Is there a standard way to achieve this behavior? If not, is there a preferred way?

Answer 1

You can't do it with a flexible array member.

Instead, you can use char **argv and initialize it using compound literals.

typedef struct {
    char **argv;
} Entry;

const Entry table[] = {
    { (char *[]) { "a", NULL } },
    { (char *[]) { "a", "b", "c", NULL } }
};

I added NULL to each of the arrays so the application can tell their lengths (the real argv has this as well).

Answer 2

You do not store the count of elements of argv. How would you know that the first one has 1 element, and the second one has 3? You have to store that, for example, in another array member.

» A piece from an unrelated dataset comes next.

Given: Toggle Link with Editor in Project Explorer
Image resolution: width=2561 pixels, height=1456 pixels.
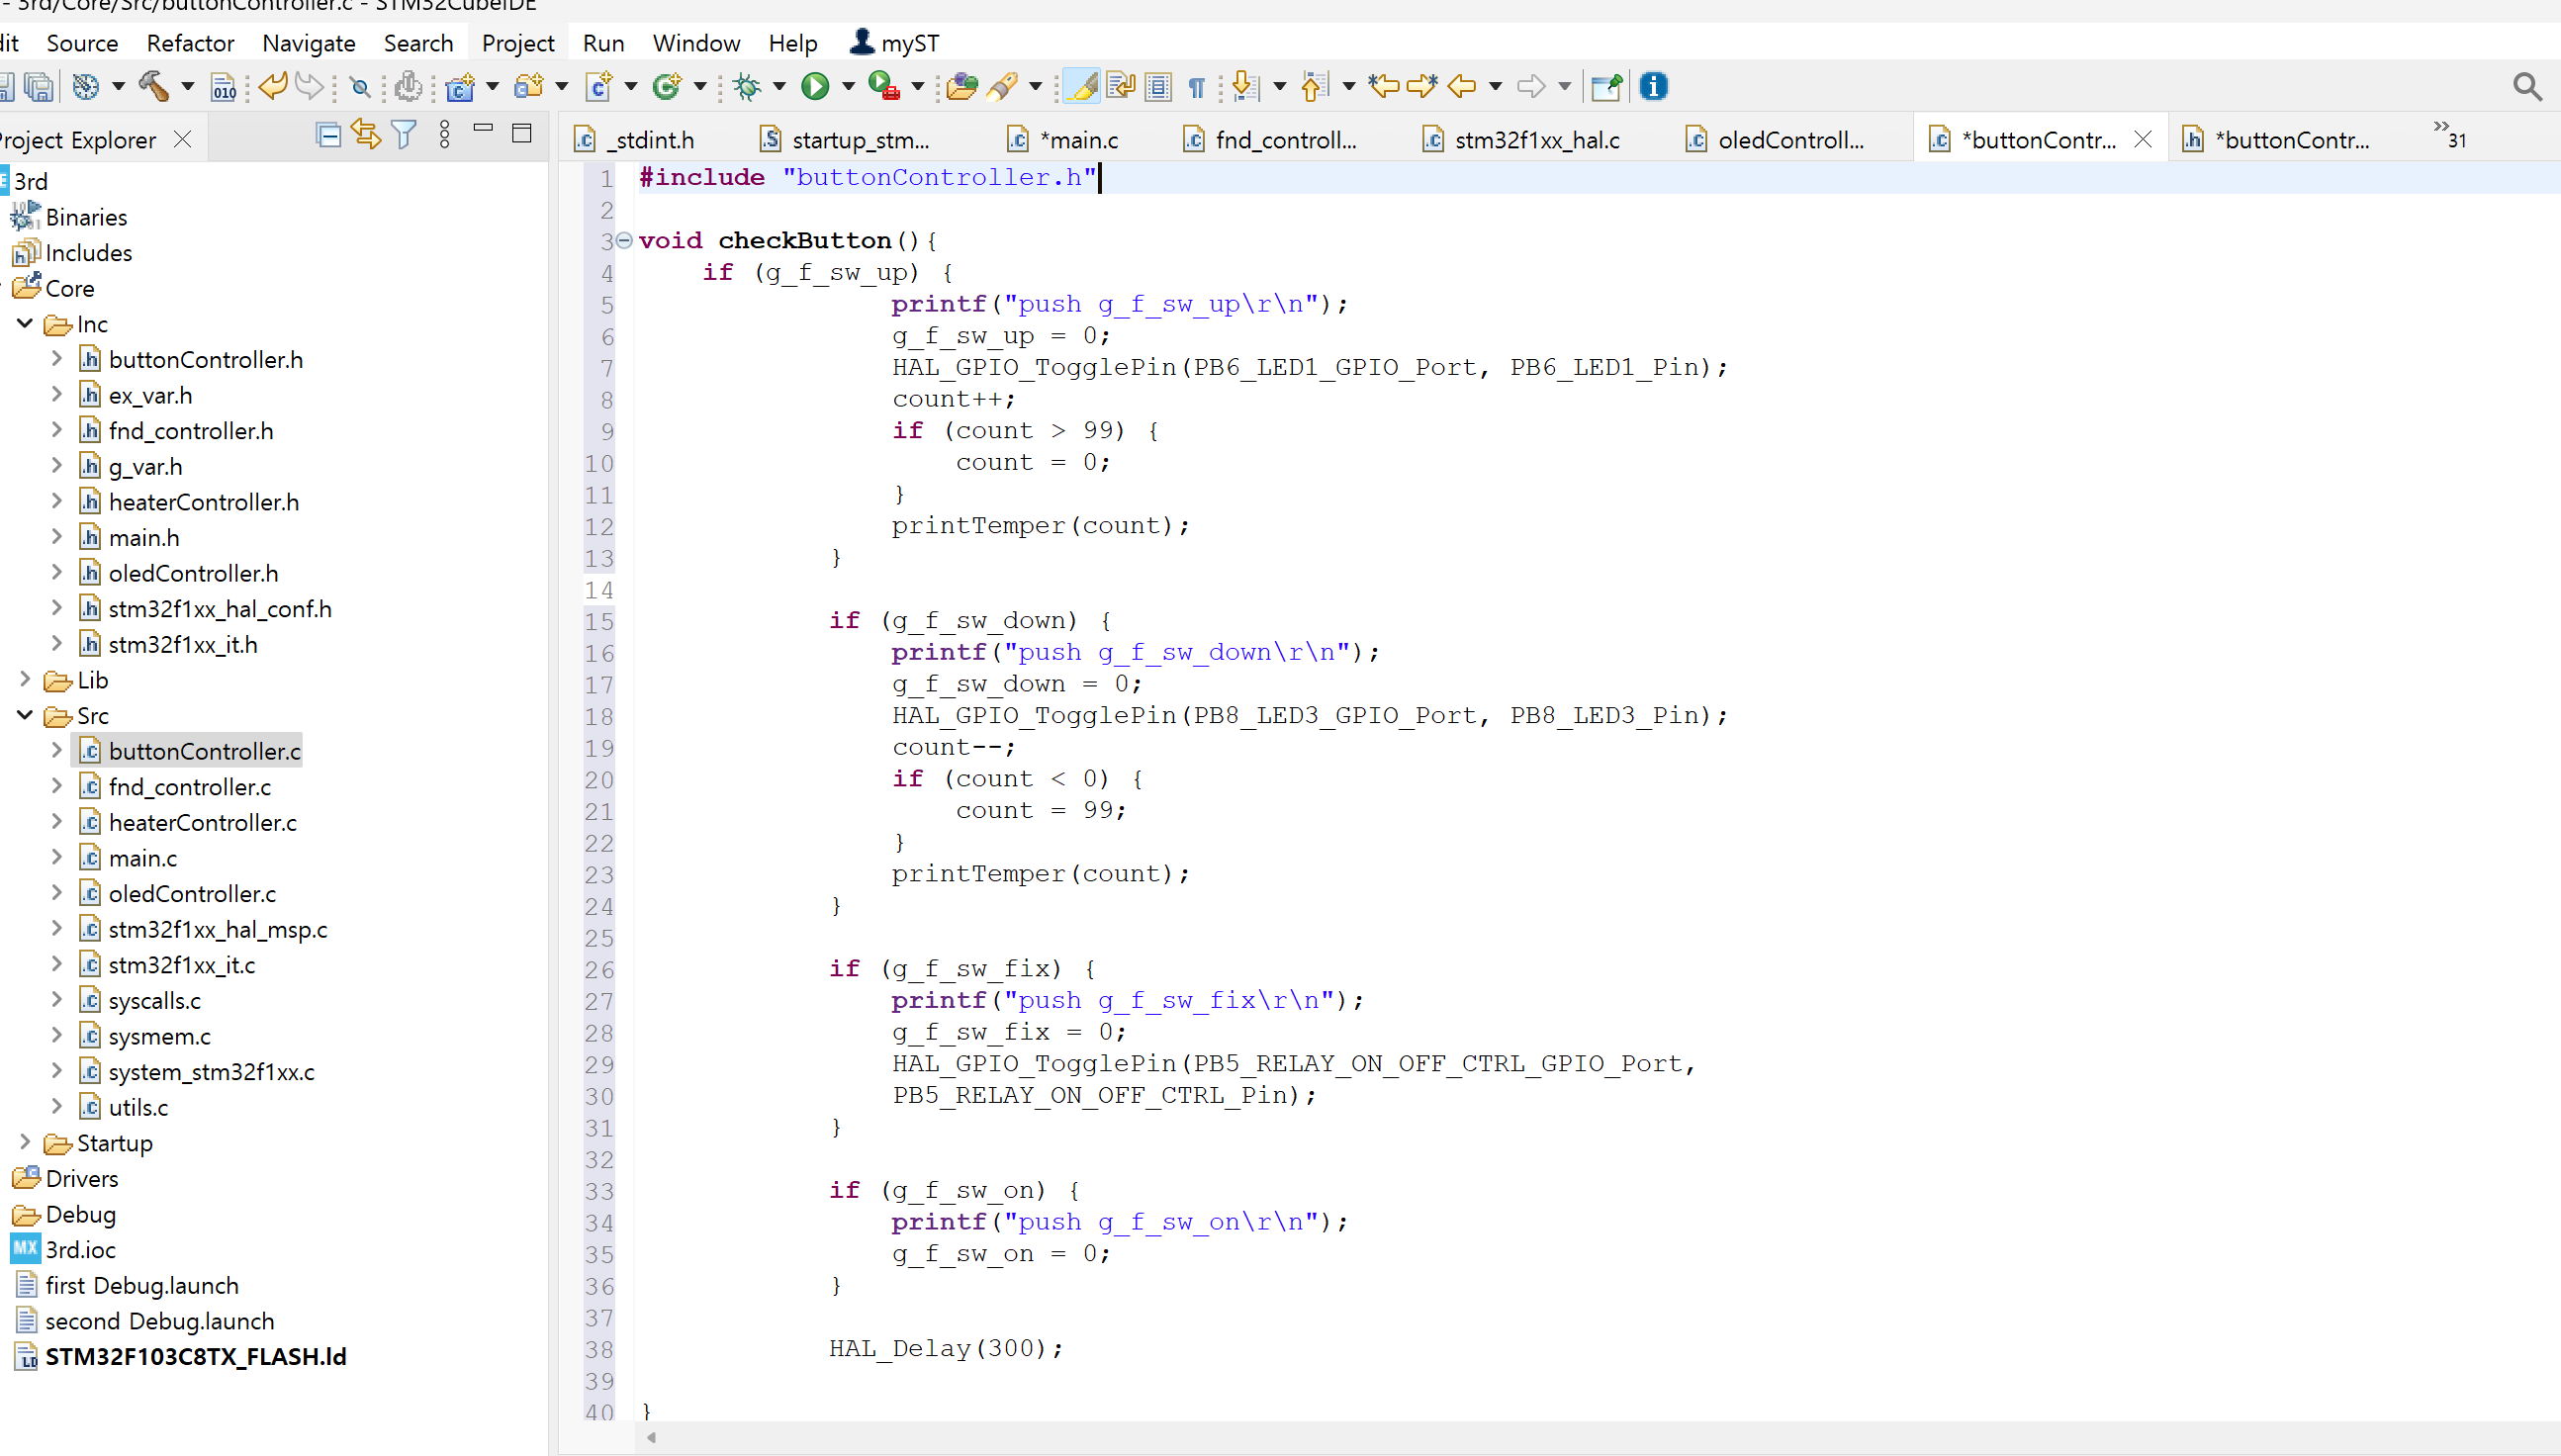Looking at the screenshot, I should point(366,135).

You can define a structure that has the proper exact same static memory layout as the array of structures with flexible array members that you want to have. Then you can then alias the structure with a pointer to Entry , and use that as an array of entries. Following example does that:

#include <stdlib.h>
#include <assert.h>
#include <stdalign.h>
#include <stddef.h>
#include <stdio.h>

typedef struct {
    unsigned len;
    char *argv[];
} Entry;

// sane iterating
static_assert(alignof(Entry) == alignof(char *), "");

typedef struct {
    unsigned len;
    char *argv[1];
} Entry_1;
static_assert(alignof(Entry_1) == alignof(Entry), "");
static_assert(sizeof(Entry_1) == sizeof(Entry) + 1 * sizeof(char *), "");

typedef struct {
    unsigned len;
    char *argv[3];
} Entry_3;
static_assert(alignof(Entry_3) == alignof(Entry), "");
static_assert(sizeof(Entry_3) == sizeof(Entry) + 3 * sizeof(char *), "");

typedef struct {
    Entry_1 e1;
    Entry_3 e3;
} Entry_init_1_3;
static_assert(offsetof(Entry_init_1_3, e3) == sizeof(Entry_1), "");

const Entry_init_1_3 entry_init_1_3 = {
    { 1, { "a", } },
    { 3, { "b", "c", "d", } },
};

const Entry *const table = (const void *)&entry_init_1_3;
//                         ^^^^^^^^^^^^^^^ I hope I know what I am doing.
const Entry *const table_end = (const Entry*)((const char*)table + sizeof(entry_init_1_3));

const Entry *table_next(const Entry *it) {
    return (const Entry *)(
        (const char *)it + sizeof(Entry) + it->len * sizeof(char *)
    );
}

int main() {
    unsigned entry_idx = 0;
    for (const Entry *it = table;
            it != table_end;
            it = table_next(it), ++entry_idx
    ) {
        for (unsigned x = 0; x < it->len; ++x) {
            fprintf(stderr, "table[%d].argv[%d] = %s\n",
                entry_idx,
                x,
                it->argv[x]
            );
       }
    }
}

Code outputs:

table[0].argv[0] = a
table[1].argv[0] = b
table[1].argv[1] = c
table[1].argv[2] = d

Most notable inotify() Linux system call returns an array of flexible array members.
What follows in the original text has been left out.